Protobuf MarshalAppend
The default Marshal
API is:
func Marshal(m proto.Message) ([]byte, error)
Most implementation use this API to convert a message before writing to the wire. This API has to allocate, it returns an array of bytes which must be set on the heap. However there is a more optimised API, MarshalAppend
:
func MarshalAppend(b []byte, m proto.Message) ([]byte, error)
This might allocate. MarshalAppend appends the wire-format encoding of m to b, returning the result. If b's capacity is greater than the wire-length and internal buffering needed by MarshalAppend the returned byte slice will point to the same underlying array. Zero allocations.

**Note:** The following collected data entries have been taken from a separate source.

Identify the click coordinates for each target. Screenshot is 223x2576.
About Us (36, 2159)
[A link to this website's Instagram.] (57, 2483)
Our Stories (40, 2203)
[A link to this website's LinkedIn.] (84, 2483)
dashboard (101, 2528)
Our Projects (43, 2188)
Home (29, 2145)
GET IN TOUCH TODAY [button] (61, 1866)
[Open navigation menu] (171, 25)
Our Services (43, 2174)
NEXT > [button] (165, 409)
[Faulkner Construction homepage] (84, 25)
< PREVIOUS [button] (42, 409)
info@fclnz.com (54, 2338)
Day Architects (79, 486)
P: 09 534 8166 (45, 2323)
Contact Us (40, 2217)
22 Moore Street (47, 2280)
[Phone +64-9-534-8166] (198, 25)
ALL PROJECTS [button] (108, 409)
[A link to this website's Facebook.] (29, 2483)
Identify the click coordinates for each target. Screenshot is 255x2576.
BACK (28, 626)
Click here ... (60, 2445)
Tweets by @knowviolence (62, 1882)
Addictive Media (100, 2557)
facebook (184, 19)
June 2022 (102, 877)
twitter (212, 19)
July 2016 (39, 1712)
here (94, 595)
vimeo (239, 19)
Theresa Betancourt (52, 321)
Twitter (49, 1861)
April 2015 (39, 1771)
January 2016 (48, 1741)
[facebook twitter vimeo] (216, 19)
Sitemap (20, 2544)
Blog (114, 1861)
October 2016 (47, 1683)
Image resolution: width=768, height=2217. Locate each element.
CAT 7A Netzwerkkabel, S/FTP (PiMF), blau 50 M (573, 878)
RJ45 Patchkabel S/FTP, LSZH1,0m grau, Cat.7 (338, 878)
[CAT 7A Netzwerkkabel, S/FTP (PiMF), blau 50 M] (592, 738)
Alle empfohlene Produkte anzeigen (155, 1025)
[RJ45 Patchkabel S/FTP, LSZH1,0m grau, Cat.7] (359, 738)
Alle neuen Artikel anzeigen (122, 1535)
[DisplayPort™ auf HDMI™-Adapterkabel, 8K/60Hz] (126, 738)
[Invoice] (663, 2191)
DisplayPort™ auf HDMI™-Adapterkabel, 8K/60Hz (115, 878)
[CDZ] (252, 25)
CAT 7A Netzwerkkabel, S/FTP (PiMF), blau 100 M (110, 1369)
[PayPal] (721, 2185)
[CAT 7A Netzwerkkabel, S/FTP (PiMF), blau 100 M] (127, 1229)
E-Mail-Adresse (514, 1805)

gRPC transcoding uses both the protobuf encoding and the protojson encoding. I added support for protojson MarshalAppend
in this change request which copies over the API. Applying it to larking we can see it dropped an average 3 allocs/op
.
ReadAll to a limit
To read a stream into a buffer we need to call Read
repeatedly on a reader. To avoid reading too much we also want to limit the read to our max supported message size. This could look like:
b, err := io.ReadAll(io.LimitReader(r, int64(maxReceiveMessageSize)+1))
if err != nil {
return nil, err
}
if len(b) > maxReceiveMessageSize {
return nil, fmt.Errorf("max receive message size reached")
}
return b, nil
The API io.ReadAll
returns a slice of bytes forcing an allocation. Also the limit reader has to be heap allocated, it's a pointer to a writer with a counter. Taking inspiration from the protobuf append APIs we could implement a function like:
func ReadAllAppend(b []byte, r io.Reader) ([]byte, error)

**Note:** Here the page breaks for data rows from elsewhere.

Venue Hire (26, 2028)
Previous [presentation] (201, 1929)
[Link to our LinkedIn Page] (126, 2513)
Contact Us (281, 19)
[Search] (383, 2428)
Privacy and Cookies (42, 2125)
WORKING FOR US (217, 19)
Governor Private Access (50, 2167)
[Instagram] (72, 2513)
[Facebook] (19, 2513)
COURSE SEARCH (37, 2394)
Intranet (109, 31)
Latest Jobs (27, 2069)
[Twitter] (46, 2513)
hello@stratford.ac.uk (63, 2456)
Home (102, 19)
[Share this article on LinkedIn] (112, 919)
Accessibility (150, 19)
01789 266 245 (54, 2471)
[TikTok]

Copying the implementation of io.ReadAll
with an added check for the total bytes read. The above could now be implement as:
var total int64
for {
if len(b) == cap(b) {
// Add more capacity (let append pick how much).
b = append(b, 0)[:len(b)]
}
n, err := r.Read(b[len(b):cap(b)])
b = b[:len(b)+n]
total += int64(n)
if total > int64(maxReceiveMessageSize) {
return nil, fmt.Errorf("max receive message size reached")
}
if err != nil {
if err == io.EOF {
err = nil
}
return b, err
}
}
This might allocate. Read and append bytes from r into b, append if needed. We also remove the limit reader allocation.
Sync pool to manage byte arrays
Sharing buffer allocations amortises the cost of the initial buffers between calls. A sync.Pool
implementation might look like:
var bytesPool = sync.Pool{
New: func() any {
b := make([]byte, 0, 64)
return &b
},
}
When we need to fetch a buffer we can call the pool and defer pushing the slice back to the pool. Importantly we must use a pointer to the slice header to fit within the any
type without the any
type allocating! It's also important to drop large slices to ensure clients can't pin large amounts of memory in a live lock situation.
bytes := bytesPool.Get().(*[]byte)
b := (*bytes)[:0]
defer func() {
if cap(b) < (1 << 20) {
*bytes = b
bytesPool.Put(bytes)
}
}()
Conclusion
API's with append style syntax can avoid forcing allocating by sharing slices. Might not is better then has to!